[Screen grounding examples]
◆ ◆ ◆ ◆ ◆

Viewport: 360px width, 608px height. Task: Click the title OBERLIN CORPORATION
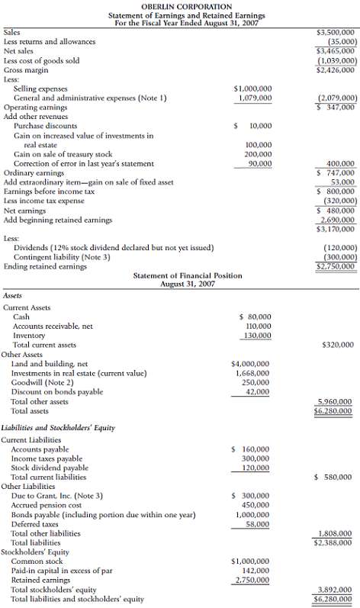[180, 6]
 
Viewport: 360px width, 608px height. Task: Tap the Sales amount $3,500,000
[336, 33]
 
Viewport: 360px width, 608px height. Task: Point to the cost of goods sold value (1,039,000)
[336, 60]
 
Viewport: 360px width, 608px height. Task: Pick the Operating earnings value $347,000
[336, 108]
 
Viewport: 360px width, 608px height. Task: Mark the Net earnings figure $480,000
[336, 211]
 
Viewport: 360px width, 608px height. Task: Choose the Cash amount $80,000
[256, 317]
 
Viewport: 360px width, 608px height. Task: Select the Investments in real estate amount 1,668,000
[252, 373]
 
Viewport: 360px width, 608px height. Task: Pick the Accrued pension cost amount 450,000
[256, 505]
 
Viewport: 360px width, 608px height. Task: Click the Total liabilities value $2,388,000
[334, 542]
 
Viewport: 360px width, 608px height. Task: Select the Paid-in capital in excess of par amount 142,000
[256, 571]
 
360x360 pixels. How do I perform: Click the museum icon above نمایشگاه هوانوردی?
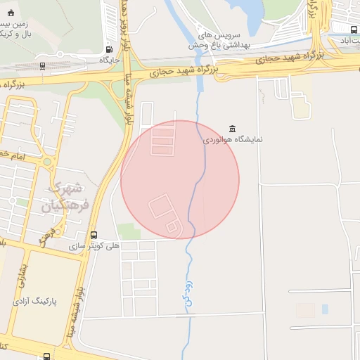[x=232, y=128]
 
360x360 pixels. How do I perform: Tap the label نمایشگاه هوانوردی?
[x=233, y=139]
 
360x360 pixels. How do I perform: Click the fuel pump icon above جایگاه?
[x=108, y=49]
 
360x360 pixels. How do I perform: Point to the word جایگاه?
[x=109, y=60]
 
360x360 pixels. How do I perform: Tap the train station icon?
[x=43, y=66]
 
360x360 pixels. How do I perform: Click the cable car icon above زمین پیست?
[x=9, y=12]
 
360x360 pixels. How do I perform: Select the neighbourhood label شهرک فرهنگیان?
[x=67, y=198]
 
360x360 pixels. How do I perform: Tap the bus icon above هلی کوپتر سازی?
[x=94, y=235]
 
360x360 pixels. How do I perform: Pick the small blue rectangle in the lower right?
[x=325, y=309]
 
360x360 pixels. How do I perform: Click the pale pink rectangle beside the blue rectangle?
[x=306, y=309]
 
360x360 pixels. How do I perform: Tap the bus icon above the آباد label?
[x=353, y=29]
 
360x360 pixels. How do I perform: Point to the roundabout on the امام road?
[x=48, y=162]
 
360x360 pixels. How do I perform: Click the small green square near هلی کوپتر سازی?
[x=129, y=231]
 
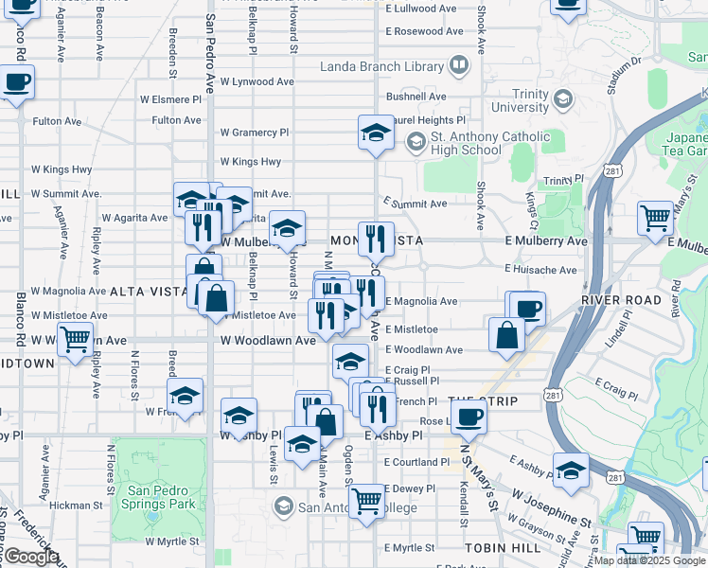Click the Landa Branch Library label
[x=381, y=66]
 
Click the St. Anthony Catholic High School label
[x=489, y=144]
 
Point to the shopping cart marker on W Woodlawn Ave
[x=75, y=338]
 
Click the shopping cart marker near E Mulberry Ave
[x=655, y=218]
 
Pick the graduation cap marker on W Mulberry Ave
[x=288, y=227]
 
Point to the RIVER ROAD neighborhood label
[x=620, y=299]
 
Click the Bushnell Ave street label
[x=416, y=97]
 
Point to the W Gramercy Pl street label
[x=254, y=133]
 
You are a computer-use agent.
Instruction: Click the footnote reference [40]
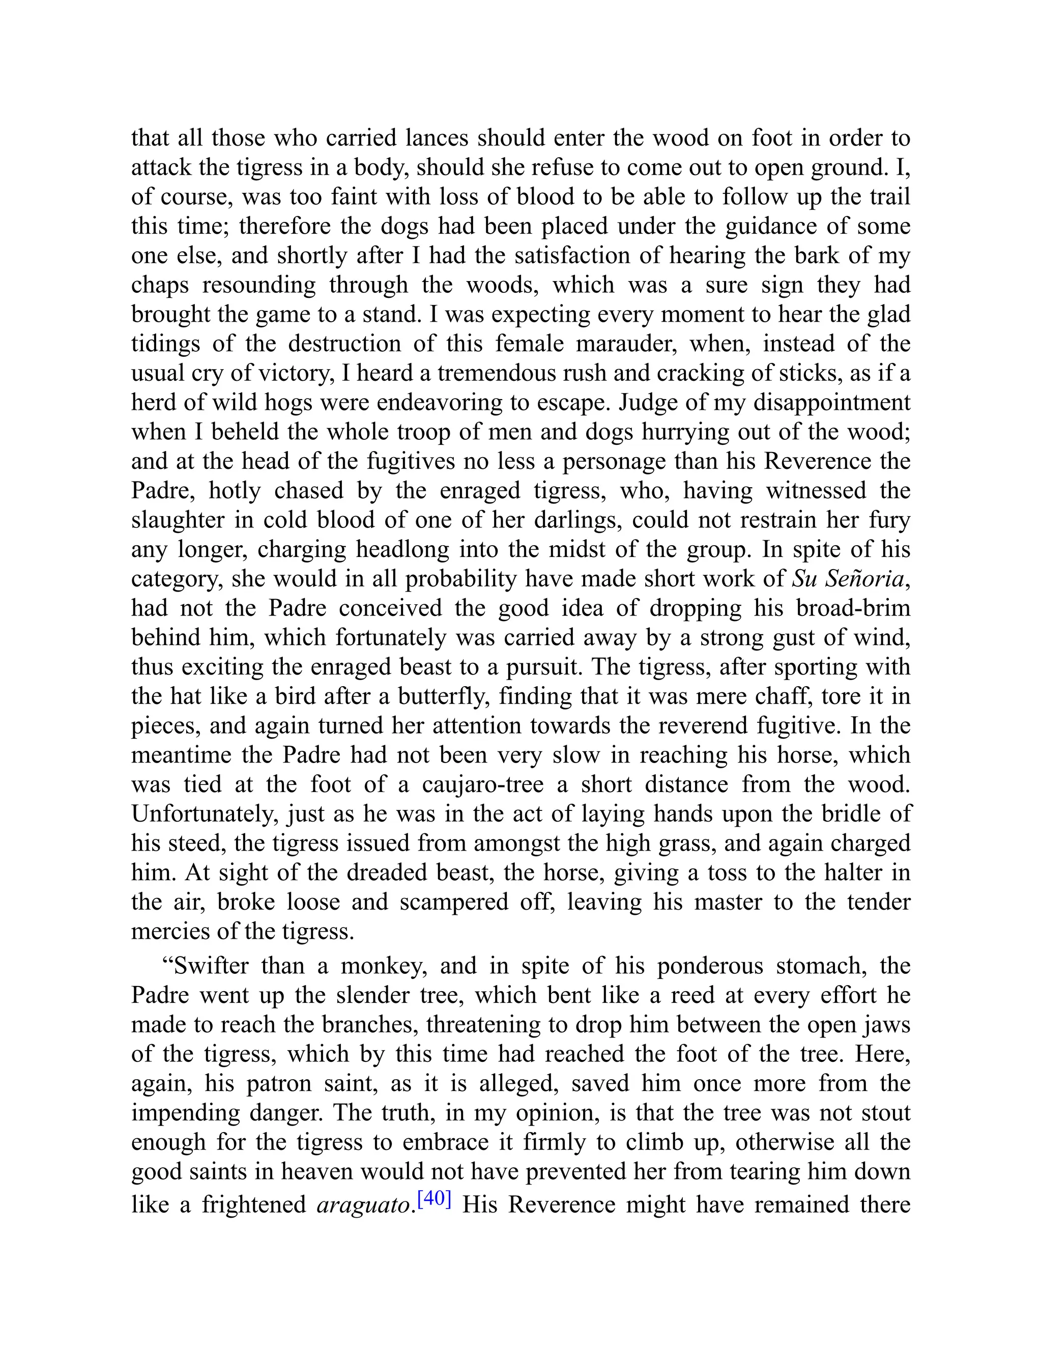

◆ ◆ ◆ ◆ ◆

#### Written problem:
Return every row above word for word, leaving out the pictures.

#### Worked answer:
Viewport: 360px width, 608px height. Task: Click the title OBERLIN CORPORATION
[180, 6]
 
Viewport: 360px width, 608px height. Task: Tap the Sales amount $3,500,000
[336, 33]
 
Viewport: 360px width, 608px height. Task: Point to the cost of goods sold value (1,039,000)
[336, 60]
 
Viewport: 360px width, 608px height. Task: Pick the Operating earnings value $347,000
[336, 108]
 
Viewport: 360px width, 608px height. Task: Mark the Net earnings figure $480,000
[336, 211]
 
Viewport: 360px width, 608px height. Task: Choose the Cash amount $80,000
[256, 317]
 
Viewport: 360px width, 608px height. Task: Select the Investments in real estate amount 1,668,000
[252, 373]
 
Viewport: 360px width, 608px height. Task: Pick the Accrued pension cost amount 450,000
[256, 505]
 
Viewport: 360px width, 608px height. Task: Click the Total liabilities value $2,388,000
[334, 542]
 
Viewport: 360px width, 608px height. Task: Select the Paid-in capital in excess of par amount 142,000
[256, 571]
 
360x360 pixels. How do I perform: Click the museum icon above نمایشگاه هوانوردی?
[x=232, y=128]
 
360x360 pixels. How do I perform: Tap the label نمایشگاه هوانوردی?
[x=233, y=139]
 
360x360 pixels. How do I perform: Click the fuel pump icon above جایگاه?
[x=108, y=49]
 
360x360 pixels. How do I perform: Point to the word جایگاه?
[x=109, y=60]
 
360x360 pixels. How do I perform: Tap the train station icon?
[x=43, y=66]
 
360x360 pixels. How do I perform: Click the cable car icon above زمین پیست?
[x=9, y=12]
 
360x360 pixels. How do I perform: Select the neighbourhood label شهرک فرهنگیان?
[x=67, y=198]
 
360x360 pixels. How do I perform: Tap the bus icon above هلی کوپتر سازی?
[x=94, y=235]
 
360x360 pixels. How do I perform: Pick the small blue rectangle in the lower right?
[x=325, y=309]
 
360x360 pixels. How do I perform: Click the pale pink rectangle beside the blue rectangle?
[x=306, y=309]
 
360x360 pixels. How do I perform: Tap the bus icon above the آباد label?
[x=353, y=29]
 
360x360 pixels. How do I perform: Point to the roundabout on the امام road?
[x=48, y=162]
 
360x360 pixels. How do I perform: Click the small green square near هلی کوپتر سازی?
[x=129, y=231]
 
Click the Landa Branch Library label
[x=381, y=66]
 
Click the St. Anthony Catholic High School label
[x=489, y=144]
 
Point to the shopping cart marker on W Woodlawn Ave
[x=75, y=338]
 
Click the shopping cart marker near E Mulberry Ave
[x=655, y=218]
 
Pick the graduation cap marker on W Mulberry Ave
[x=288, y=227]
 
Point to the RIVER ROAD neighborhood label
[x=620, y=299]
 
Click the Bushnell Ave street label
[x=416, y=97]
 
Point to the W Gramercy Pl street label
[x=254, y=133]
 
You are a computer-use agent.
Instruction: Click the footnote reference [40]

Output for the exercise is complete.